> [PROVIDED RECORDS]:
*** Begin section ***

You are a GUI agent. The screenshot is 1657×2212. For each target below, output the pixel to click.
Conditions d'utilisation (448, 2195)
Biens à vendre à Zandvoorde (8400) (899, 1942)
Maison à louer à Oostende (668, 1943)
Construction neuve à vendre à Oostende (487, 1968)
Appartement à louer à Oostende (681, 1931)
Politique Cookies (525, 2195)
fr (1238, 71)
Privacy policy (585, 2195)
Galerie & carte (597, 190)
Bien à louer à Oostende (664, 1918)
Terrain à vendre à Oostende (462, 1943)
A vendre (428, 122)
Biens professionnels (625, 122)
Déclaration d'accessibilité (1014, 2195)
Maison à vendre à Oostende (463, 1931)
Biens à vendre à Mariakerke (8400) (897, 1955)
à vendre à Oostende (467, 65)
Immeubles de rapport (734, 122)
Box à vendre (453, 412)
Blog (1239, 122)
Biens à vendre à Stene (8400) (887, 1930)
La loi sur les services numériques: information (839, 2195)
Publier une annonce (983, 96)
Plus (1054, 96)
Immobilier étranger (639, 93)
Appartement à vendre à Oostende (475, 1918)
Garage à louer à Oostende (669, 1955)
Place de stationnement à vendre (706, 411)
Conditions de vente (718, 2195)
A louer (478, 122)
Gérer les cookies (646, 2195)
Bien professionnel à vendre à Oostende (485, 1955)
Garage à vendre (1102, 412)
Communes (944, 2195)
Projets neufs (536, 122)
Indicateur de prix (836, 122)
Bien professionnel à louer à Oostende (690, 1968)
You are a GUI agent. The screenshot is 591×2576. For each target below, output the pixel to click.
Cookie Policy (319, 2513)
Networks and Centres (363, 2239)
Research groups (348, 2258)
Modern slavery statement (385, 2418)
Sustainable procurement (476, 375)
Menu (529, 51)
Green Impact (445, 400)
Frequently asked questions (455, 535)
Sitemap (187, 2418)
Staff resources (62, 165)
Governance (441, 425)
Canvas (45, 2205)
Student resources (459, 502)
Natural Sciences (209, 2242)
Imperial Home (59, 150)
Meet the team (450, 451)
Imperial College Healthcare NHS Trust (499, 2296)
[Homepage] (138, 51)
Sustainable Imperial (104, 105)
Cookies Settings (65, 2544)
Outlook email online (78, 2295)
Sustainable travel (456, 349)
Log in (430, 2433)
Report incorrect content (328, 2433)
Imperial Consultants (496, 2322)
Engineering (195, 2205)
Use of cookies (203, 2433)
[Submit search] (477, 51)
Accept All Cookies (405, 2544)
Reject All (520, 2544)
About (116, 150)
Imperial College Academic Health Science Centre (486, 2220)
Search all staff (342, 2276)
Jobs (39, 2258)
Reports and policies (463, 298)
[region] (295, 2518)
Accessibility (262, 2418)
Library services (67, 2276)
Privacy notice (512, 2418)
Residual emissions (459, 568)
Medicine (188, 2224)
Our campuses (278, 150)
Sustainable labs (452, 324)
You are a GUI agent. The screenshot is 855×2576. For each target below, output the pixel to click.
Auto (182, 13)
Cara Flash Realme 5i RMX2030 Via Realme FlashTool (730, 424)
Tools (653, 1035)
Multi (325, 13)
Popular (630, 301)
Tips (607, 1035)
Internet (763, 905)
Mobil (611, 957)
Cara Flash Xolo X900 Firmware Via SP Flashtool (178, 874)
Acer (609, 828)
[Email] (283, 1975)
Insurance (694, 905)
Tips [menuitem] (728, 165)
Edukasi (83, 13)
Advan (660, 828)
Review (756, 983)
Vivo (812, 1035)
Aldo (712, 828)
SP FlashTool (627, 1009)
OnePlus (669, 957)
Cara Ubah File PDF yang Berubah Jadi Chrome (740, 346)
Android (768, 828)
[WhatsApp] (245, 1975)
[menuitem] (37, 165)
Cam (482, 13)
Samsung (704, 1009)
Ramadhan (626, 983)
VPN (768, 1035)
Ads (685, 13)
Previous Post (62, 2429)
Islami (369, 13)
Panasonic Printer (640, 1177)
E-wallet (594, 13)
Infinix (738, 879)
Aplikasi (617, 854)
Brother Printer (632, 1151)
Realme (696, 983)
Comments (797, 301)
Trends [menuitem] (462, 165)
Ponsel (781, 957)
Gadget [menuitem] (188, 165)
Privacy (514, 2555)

*** End section ***

> [INSTRUCTIONS FOR THE TASK]:
Please give, as a bare number, how many lines in the listing above include the word "Maison".

> [ANSWER TO THE EXERCISE]:
2